## Work task
Copy the listing out exactly as shown.

## Exercise material
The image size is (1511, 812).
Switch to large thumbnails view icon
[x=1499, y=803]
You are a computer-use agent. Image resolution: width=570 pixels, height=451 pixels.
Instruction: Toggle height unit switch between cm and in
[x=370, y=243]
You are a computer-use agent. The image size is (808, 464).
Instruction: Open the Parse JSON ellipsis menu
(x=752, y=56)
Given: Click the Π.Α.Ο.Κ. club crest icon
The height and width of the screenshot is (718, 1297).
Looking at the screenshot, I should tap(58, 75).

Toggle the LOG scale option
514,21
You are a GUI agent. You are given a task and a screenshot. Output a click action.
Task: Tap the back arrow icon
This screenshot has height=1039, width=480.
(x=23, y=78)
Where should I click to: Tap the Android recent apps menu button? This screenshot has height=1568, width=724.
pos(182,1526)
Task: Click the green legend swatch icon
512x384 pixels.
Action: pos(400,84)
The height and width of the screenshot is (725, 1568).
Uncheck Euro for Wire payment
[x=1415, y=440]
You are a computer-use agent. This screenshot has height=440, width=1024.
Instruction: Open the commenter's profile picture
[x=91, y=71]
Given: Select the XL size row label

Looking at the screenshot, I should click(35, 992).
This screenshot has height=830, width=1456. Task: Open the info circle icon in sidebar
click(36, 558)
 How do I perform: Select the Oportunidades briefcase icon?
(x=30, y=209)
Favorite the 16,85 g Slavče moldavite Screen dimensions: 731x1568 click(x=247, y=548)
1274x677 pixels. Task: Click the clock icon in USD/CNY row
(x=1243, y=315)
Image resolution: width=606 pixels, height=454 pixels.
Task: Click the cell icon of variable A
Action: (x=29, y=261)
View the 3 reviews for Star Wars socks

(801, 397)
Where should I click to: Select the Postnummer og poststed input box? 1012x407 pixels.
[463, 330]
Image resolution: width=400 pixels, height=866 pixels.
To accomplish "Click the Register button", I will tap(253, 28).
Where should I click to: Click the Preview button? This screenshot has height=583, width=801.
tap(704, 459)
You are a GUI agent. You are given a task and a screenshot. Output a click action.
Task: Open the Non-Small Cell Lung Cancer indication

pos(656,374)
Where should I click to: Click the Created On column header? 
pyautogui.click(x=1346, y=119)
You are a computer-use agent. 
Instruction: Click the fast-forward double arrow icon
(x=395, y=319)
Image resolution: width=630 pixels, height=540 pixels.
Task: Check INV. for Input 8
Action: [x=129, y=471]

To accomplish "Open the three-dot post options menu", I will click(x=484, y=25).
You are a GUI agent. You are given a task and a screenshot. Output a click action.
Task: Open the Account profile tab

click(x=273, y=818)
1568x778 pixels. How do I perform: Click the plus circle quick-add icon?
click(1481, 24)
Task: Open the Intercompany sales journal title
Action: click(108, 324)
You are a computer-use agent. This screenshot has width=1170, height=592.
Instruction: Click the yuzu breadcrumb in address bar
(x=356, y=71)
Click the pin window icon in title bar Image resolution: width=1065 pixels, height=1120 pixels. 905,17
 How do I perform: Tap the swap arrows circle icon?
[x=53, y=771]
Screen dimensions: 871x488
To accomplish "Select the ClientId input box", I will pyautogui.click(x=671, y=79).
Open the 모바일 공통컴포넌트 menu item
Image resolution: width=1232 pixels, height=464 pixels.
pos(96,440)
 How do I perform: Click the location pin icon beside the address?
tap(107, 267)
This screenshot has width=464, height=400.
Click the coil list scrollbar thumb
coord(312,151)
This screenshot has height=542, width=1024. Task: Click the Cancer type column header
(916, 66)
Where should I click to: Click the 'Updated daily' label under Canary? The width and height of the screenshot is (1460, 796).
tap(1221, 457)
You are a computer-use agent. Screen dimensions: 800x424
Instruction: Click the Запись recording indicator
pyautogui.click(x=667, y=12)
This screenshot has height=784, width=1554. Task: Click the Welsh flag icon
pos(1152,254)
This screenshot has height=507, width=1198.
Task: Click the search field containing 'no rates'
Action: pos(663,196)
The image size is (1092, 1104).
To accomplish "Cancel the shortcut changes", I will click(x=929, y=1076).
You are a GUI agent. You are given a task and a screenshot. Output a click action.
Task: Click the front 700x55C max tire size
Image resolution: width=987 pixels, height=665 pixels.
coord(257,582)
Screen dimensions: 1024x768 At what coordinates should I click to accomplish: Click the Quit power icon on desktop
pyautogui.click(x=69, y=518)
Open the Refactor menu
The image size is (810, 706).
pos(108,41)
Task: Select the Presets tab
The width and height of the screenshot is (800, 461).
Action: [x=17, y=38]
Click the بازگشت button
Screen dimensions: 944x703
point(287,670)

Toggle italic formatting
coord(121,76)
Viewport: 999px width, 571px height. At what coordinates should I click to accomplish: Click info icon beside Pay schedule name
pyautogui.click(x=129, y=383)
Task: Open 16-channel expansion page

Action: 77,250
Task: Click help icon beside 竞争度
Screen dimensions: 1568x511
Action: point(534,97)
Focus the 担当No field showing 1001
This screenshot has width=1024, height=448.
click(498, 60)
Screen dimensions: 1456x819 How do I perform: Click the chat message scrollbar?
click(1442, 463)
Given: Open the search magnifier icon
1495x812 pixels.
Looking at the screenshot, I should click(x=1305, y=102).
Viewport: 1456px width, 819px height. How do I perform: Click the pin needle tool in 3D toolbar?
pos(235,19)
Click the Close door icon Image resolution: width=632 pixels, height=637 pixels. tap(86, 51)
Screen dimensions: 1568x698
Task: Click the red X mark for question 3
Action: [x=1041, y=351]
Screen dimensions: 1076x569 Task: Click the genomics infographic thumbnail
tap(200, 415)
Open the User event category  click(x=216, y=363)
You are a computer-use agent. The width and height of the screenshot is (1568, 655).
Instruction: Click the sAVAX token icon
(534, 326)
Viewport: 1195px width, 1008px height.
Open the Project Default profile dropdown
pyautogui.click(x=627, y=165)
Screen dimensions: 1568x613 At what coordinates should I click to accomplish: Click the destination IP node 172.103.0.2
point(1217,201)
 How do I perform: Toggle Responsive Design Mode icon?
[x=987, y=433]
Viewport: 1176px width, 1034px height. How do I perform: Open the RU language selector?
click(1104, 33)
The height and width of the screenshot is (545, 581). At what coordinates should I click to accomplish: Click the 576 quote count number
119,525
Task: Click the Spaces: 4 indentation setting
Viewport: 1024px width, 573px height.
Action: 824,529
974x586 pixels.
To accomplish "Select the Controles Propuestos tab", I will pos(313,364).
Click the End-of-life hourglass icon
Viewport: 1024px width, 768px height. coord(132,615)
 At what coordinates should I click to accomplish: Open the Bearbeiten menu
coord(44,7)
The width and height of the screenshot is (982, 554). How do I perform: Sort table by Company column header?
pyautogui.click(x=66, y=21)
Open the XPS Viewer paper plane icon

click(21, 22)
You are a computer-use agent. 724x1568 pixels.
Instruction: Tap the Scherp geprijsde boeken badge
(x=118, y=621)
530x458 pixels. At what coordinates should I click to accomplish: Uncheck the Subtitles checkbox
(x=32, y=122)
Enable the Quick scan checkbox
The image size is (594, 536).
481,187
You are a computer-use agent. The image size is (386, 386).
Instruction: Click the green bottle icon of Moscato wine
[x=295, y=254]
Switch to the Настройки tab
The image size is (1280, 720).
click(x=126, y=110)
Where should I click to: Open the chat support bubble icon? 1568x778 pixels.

## Written answer
The image size is (1511, 812).
Switch to large thumbnails view icon
[x=1499, y=803]
You are a computer-use agent. Image resolution: width=570 pixels, height=451 pixels.
Instruction: Toggle height unit switch between cm and in
[x=370, y=243]
You are a computer-use agent. The image size is (808, 464).
Instruction: Open the Parse JSON ellipsis menu
(x=752, y=56)
Given: Click the Π.Α.Ο.Κ. club crest icon
The height and width of the screenshot is (718, 1297).
Looking at the screenshot, I should tap(58, 75).

Toggle the LOG scale option
514,21
You are a GUI agent. You are given a task and a screenshot. Output a click action.
Task: Tap the back arrow icon
This screenshot has height=1039, width=480.
(x=23, y=78)
Where should I click to: Tap the Android recent apps menu button? This screenshot has height=1568, width=724.
pos(182,1526)
Task: Click the green legend swatch icon
512x384 pixels.
Action: pos(400,84)
The height and width of the screenshot is (725, 1568).
Uncheck Euro for Wire payment
[x=1415, y=440]
You are a computer-use agent. This screenshot has height=440, width=1024.
Instruction: Open the commenter's profile picture
[x=91, y=71]
Given: Select the XL size row label

Looking at the screenshot, I should click(35, 992).
This screenshot has height=830, width=1456. Task: Open the info circle icon in sidebar
click(36, 558)
 How do I perform: Select the Oportunidades briefcase icon?
(x=30, y=209)
Favorite the 16,85 g Slavče moldavite Screen dimensions: 731x1568 click(x=247, y=548)
1274x677 pixels. Task: Click the clock icon in USD/CNY row
(x=1243, y=315)
Image resolution: width=606 pixels, height=454 pixels.
Task: Click the cell icon of variable A
Action: (x=29, y=261)
View the 3 reviews for Star Wars socks

(801, 397)
Where should I click to: Select the Postnummer og poststed input box? 1012x407 pixels.
[463, 330]
Image resolution: width=400 pixels, height=866 pixels.
To accomplish "Click the Register button", I will tap(253, 28).
Where should I click to: Click the Preview button? This screenshot has height=583, width=801.
tap(704, 459)
You are a GUI agent. You are given a task and a screenshot. Output a click action.
Task: Open the Non-Small Cell Lung Cancer indication

pos(656,374)
Where should I click to: Click the Created On column header? 
pyautogui.click(x=1346, y=119)
You are a computer-use agent. 
Instruction: Click the fast-forward double arrow icon
(x=395, y=319)
Image resolution: width=630 pixels, height=540 pixels.
Task: Check INV. for Input 8
Action: [x=129, y=471]

To accomplish "Open the three-dot post options menu", I will click(x=484, y=25).
You are a GUI agent. You are given a task and a screenshot. Output a click action.
Task: Open the Account profile tab

click(x=273, y=818)
1568x778 pixels. How do I perform: Click the plus circle quick-add icon?
click(1481, 24)
Task: Open the Intercompany sales journal title
Action: click(108, 324)
You are a computer-use agent. This screenshot has width=1170, height=592.
Instruction: Click the yuzu breadcrumb in address bar
(x=356, y=71)
Click the pin window icon in title bar Image resolution: width=1065 pixels, height=1120 pixels. 905,17
 How do I perform: Tap the swap arrows circle icon?
[x=53, y=771]
Screen dimensions: 871x488
To accomplish "Select the ClientId input box", I will pyautogui.click(x=671, y=79).
Open the 모바일 공통컴포넌트 menu item
Image resolution: width=1232 pixels, height=464 pixels.
pos(96,440)
 How do I perform: Click the location pin icon beside the address?
tap(107, 267)
This screenshot has width=464, height=400.
Click the coil list scrollbar thumb
coord(312,151)
This screenshot has height=542, width=1024. Task: Click the Cancer type column header
(916, 66)
Where should I click to: Click the 'Updated daily' label under Canary? The width and height of the screenshot is (1460, 796).
tap(1221, 457)
You are a computer-use agent. Screen dimensions: 800x424
Instruction: Click the Запись recording indicator
pyautogui.click(x=667, y=12)
This screenshot has height=784, width=1554. Task: Click the Welsh flag icon
pos(1152,254)
This screenshot has height=507, width=1198.
Task: Click the search field containing 'no rates'
Action: pos(663,196)
The image size is (1092, 1104).
To accomplish "Cancel the shortcut changes", I will click(x=929, y=1076).
You are a GUI agent. You are given a task and a screenshot. Output a click action.
Task: Click the front 700x55C max tire size
Image resolution: width=987 pixels, height=665 pixels.
coord(257,582)
Screen dimensions: 1024x768 At what coordinates should I click to accomplish: Click the Quit power icon on desktop
pyautogui.click(x=69, y=518)
Open the Refactor menu
The image size is (810, 706).
pos(108,41)
Task: Select the Presets tab
The width and height of the screenshot is (800, 461).
Action: [x=17, y=38]
Click the بازگشت button
Screen dimensions: 944x703
point(287,670)

Toggle italic formatting
coord(121,76)
Viewport: 999px width, 571px height. At what coordinates should I click to accomplish: Click info icon beside Pay schedule name
pyautogui.click(x=129, y=383)
Task: Open 16-channel expansion page

Action: 77,250
Task: Click help icon beside 竞争度
Screen dimensions: 1568x511
Action: point(534,97)
Focus the 担当No field showing 1001
This screenshot has width=1024, height=448.
click(498, 60)
Screen dimensions: 1456x819 How do I perform: Click the chat message scrollbar?
click(1442, 463)
Given: Open the search magnifier icon
1495x812 pixels.
Looking at the screenshot, I should click(x=1305, y=102).
Viewport: 1456px width, 819px height. How do I perform: Click the pin needle tool in 3D toolbar?
pos(235,19)
Click the Close door icon Image resolution: width=632 pixels, height=637 pixels. tap(86, 51)
Screen dimensions: 1568x698
Task: Click the red X mark for question 3
Action: [x=1041, y=351]
Screen dimensions: 1076x569 Task: Click the genomics infographic thumbnail
tap(200, 415)
Open the User event category  click(x=216, y=363)
You are a computer-use agent. The width and height of the screenshot is (1568, 655).
Instruction: Click the sAVAX token icon
(534, 326)
Viewport: 1195px width, 1008px height.
Open the Project Default profile dropdown
pyautogui.click(x=627, y=165)
Screen dimensions: 1568x613 At what coordinates should I click to accomplish: Click the destination IP node 172.103.0.2
point(1217,201)
 How do I perform: Toggle Responsive Design Mode icon?
[x=987, y=433]
Viewport: 1176px width, 1034px height. How do I perform: Open the RU language selector?
click(1104, 33)
The height and width of the screenshot is (545, 581). At what coordinates should I click to accomplish: Click the 576 quote count number
119,525
Task: Click the Spaces: 4 indentation setting
Viewport: 1024px width, 573px height.
Action: 824,529
974x586 pixels.
To accomplish "Select the Controles Propuestos tab", I will pos(313,364).
Click the End-of-life hourglass icon
Viewport: 1024px width, 768px height. coord(132,615)
 At what coordinates should I click to accomplish: Open the Bearbeiten menu
coord(44,7)
The width and height of the screenshot is (982, 554). How do I perform: Sort table by Company column header?
pyautogui.click(x=66, y=21)
Open the XPS Viewer paper plane icon

click(21, 22)
You are a computer-use agent. 724x1568 pixels.
Instruction: Tap the Scherp geprijsde boeken badge
(x=118, y=621)
530x458 pixels. At what coordinates should I click to accomplish: Uncheck the Subtitles checkbox
(x=32, y=122)
Enable the Quick scan checkbox
The image size is (594, 536).
481,187
You are a computer-use agent. The image size is (386, 386).
Instruction: Click the green bottle icon of Moscato wine
[x=295, y=254]
Switch to the Настройки tab
The image size is (1280, 720).
click(x=126, y=110)
Where should I click to: Open the chat support bubble icon? 1568x778 pixels.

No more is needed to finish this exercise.